(Stored data entries)
--- START ---
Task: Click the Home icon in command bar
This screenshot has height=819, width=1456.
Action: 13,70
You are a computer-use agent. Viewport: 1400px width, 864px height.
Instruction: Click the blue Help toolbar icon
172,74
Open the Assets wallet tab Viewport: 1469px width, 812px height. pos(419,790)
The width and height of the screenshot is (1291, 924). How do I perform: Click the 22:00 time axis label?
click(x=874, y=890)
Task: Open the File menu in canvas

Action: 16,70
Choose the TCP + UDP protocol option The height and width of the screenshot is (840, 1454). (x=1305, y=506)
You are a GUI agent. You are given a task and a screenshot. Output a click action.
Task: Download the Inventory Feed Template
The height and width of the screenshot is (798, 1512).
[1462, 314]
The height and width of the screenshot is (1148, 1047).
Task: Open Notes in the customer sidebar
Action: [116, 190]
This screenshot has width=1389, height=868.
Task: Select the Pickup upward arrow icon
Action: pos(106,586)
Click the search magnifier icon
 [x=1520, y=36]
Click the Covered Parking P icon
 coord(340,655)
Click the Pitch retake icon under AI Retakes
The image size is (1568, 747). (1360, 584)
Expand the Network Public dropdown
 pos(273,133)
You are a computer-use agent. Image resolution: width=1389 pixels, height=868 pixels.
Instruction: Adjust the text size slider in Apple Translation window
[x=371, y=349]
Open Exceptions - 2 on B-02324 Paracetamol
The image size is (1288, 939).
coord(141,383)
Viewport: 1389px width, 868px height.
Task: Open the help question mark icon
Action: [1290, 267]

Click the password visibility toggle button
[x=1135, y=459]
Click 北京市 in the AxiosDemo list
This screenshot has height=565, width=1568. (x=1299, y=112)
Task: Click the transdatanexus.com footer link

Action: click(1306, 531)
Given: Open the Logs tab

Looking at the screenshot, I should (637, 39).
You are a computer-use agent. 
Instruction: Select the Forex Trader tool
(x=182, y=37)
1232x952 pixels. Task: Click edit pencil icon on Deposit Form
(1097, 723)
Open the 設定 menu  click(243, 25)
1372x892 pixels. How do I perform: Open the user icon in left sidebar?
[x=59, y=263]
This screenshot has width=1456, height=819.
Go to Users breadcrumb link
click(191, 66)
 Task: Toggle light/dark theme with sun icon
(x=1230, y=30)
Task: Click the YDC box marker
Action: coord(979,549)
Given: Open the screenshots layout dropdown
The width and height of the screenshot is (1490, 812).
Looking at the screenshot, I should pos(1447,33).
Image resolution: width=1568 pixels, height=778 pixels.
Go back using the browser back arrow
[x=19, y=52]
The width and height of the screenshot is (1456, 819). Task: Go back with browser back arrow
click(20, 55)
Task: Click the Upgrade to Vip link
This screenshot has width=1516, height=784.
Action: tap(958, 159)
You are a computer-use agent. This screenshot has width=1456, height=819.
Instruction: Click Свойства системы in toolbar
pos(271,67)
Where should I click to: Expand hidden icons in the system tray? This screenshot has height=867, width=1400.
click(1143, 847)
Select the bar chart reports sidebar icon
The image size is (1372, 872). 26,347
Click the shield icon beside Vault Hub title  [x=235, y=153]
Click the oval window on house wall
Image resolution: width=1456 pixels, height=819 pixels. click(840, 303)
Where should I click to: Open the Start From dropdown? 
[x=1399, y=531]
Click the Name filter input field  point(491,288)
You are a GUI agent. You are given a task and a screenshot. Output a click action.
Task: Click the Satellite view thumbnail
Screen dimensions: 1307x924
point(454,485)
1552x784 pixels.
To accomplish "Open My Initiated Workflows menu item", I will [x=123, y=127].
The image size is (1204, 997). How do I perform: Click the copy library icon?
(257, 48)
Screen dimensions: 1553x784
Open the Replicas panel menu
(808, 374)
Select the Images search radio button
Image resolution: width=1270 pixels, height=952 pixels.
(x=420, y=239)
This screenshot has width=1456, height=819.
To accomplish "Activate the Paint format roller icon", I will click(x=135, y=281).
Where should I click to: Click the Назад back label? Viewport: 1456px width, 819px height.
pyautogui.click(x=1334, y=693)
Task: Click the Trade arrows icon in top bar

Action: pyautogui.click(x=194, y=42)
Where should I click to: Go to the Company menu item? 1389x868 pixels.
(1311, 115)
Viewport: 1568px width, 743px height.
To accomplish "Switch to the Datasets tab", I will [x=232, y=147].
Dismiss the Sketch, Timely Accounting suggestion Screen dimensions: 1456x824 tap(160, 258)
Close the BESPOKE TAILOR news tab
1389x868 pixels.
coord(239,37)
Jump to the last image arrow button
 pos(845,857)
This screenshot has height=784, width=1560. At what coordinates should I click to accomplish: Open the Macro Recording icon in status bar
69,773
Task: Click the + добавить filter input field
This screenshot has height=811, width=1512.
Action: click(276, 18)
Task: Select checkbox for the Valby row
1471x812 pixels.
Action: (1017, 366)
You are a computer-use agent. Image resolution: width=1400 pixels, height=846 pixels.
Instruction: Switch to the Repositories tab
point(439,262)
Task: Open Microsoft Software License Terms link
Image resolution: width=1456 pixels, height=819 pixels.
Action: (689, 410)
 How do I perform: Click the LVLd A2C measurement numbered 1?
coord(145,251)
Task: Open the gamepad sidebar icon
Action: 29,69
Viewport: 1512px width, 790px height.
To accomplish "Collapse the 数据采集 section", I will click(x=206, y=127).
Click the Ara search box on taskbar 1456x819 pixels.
--- END ---
**Work task:**
A verbatim copy of all the records is required. Write it out in full.

**Completed task:**
Task: Click the Home icon in command bar
This screenshot has height=819, width=1456.
Action: 13,70
You are a computer-use agent. Viewport: 1400px width, 864px height.
Instruction: Click the blue Help toolbar icon
172,74
Open the Assets wallet tab Viewport: 1469px width, 812px height. pos(419,790)
The width and height of the screenshot is (1291, 924). How do I perform: Click the 22:00 time axis label?
click(x=874, y=890)
Task: Open the File menu in canvas

Action: 16,70
Choose the TCP + UDP protocol option The height and width of the screenshot is (840, 1454). (x=1305, y=506)
You are a GUI agent. You are given a task and a screenshot. Output a click action.
Task: Download the Inventory Feed Template
The height and width of the screenshot is (798, 1512).
[1462, 314]
The height and width of the screenshot is (1148, 1047).
Task: Open Notes in the customer sidebar
Action: [116, 190]
This screenshot has width=1389, height=868.
Task: Select the Pickup upward arrow icon
Action: pos(106,586)
Click the search magnifier icon
 [x=1520, y=36]
Click the Covered Parking P icon
 coord(340,655)
Click the Pitch retake icon under AI Retakes
The image size is (1568, 747). (1360, 584)
Expand the Network Public dropdown
 pos(273,133)
You are a computer-use agent. Image resolution: width=1389 pixels, height=868 pixels.
Instruction: Adjust the text size slider in Apple Translation window
[x=371, y=349]
Open Exceptions - 2 on B-02324 Paracetamol
The image size is (1288, 939).
coord(141,383)
Viewport: 1389px width, 868px height.
Task: Open the help question mark icon
Action: [1290, 267]

Click the password visibility toggle button
[x=1135, y=459]
Click 北京市 in the AxiosDemo list
This screenshot has height=565, width=1568. (x=1299, y=112)
Task: Click the transdatanexus.com footer link

Action: click(1306, 531)
Given: Open the Logs tab

Looking at the screenshot, I should (637, 39).
You are a computer-use agent. 
Instruction: Select the Forex Trader tool
(x=182, y=37)
1232x952 pixels. Task: Click edit pencil icon on Deposit Form
(1097, 723)
Open the 設定 menu  click(243, 25)
1372x892 pixels. How do I perform: Open the user icon in left sidebar?
[x=59, y=263]
This screenshot has width=1456, height=819.
Go to Users breadcrumb link
click(191, 66)
 Task: Toggle light/dark theme with sun icon
(x=1230, y=30)
Task: Click the YDC box marker
Action: coord(979,549)
Given: Open the screenshots layout dropdown
The width and height of the screenshot is (1490, 812).
Looking at the screenshot, I should pos(1447,33).
Image resolution: width=1568 pixels, height=778 pixels.
Go back using the browser back arrow
[x=19, y=52]
The width and height of the screenshot is (1456, 819). Task: Go back with browser back arrow
click(20, 55)
Task: Click the Upgrade to Vip link
This screenshot has width=1516, height=784.
Action: tap(958, 159)
You are a computer-use agent. This screenshot has width=1456, height=819.
Instruction: Click Свойства системы in toolbar
pos(271,67)
Where should I click to: Expand hidden icons in the system tray? This screenshot has height=867, width=1400.
click(1143, 847)
Select the bar chart reports sidebar icon
The image size is (1372, 872). 26,347
Click the shield icon beside Vault Hub title  [x=235, y=153]
Click the oval window on house wall
Image resolution: width=1456 pixels, height=819 pixels. click(840, 303)
Where should I click to: Open the Start From dropdown? 
[x=1399, y=531]
Click the Name filter input field  point(491,288)
You are a GUI agent. You are given a task and a screenshot. Output a click action.
Task: Click the Satellite view thumbnail
Screen dimensions: 1307x924
point(454,485)
1552x784 pixels.
To accomplish "Open My Initiated Workflows menu item", I will [x=123, y=127].
The image size is (1204, 997). How do I perform: Click the copy library icon?
(257, 48)
Screen dimensions: 1553x784
Open the Replicas panel menu
(808, 374)
Select the Images search radio button
Image resolution: width=1270 pixels, height=952 pixels.
(x=420, y=239)
This screenshot has width=1456, height=819.
To accomplish "Activate the Paint format roller icon", I will click(x=135, y=281).
Where should I click to: Click the Назад back label? Viewport: 1456px width, 819px height.
pyautogui.click(x=1334, y=693)
Task: Click the Trade arrows icon in top bar

Action: pyautogui.click(x=194, y=42)
Where should I click to: Go to the Company menu item? 1389x868 pixels.
(1311, 115)
Viewport: 1568px width, 743px height.
To accomplish "Switch to the Datasets tab", I will [x=232, y=147].
Dismiss the Sketch, Timely Accounting suggestion Screen dimensions: 1456x824 tap(160, 258)
Close the BESPOKE TAILOR news tab
1389x868 pixels.
coord(239,37)
Jump to the last image arrow button
 pos(845,857)
This screenshot has height=784, width=1560. At what coordinates should I click to accomplish: Open the Macro Recording icon in status bar
69,773
Task: Click the + добавить filter input field
This screenshot has height=811, width=1512.
Action: click(276, 18)
Task: Select checkbox for the Valby row
1471x812 pixels.
Action: (1017, 366)
You are a computer-use agent. Image resolution: width=1400 pixels, height=846 pixels.
Instruction: Switch to the Repositories tab
point(439,262)
Task: Open Microsoft Software License Terms link
Image resolution: width=1456 pixels, height=819 pixels.
Action: (689, 410)
 How do I perform: Click the LVLd A2C measurement numbered 1?
coord(145,251)
Task: Open the gamepad sidebar icon
Action: 29,69
Viewport: 1512px width, 790px height.
To accomplish "Collapse the 数据采集 section", I will click(x=206, y=127).
Click the Ara search box on taskbar 1456x819 pixels.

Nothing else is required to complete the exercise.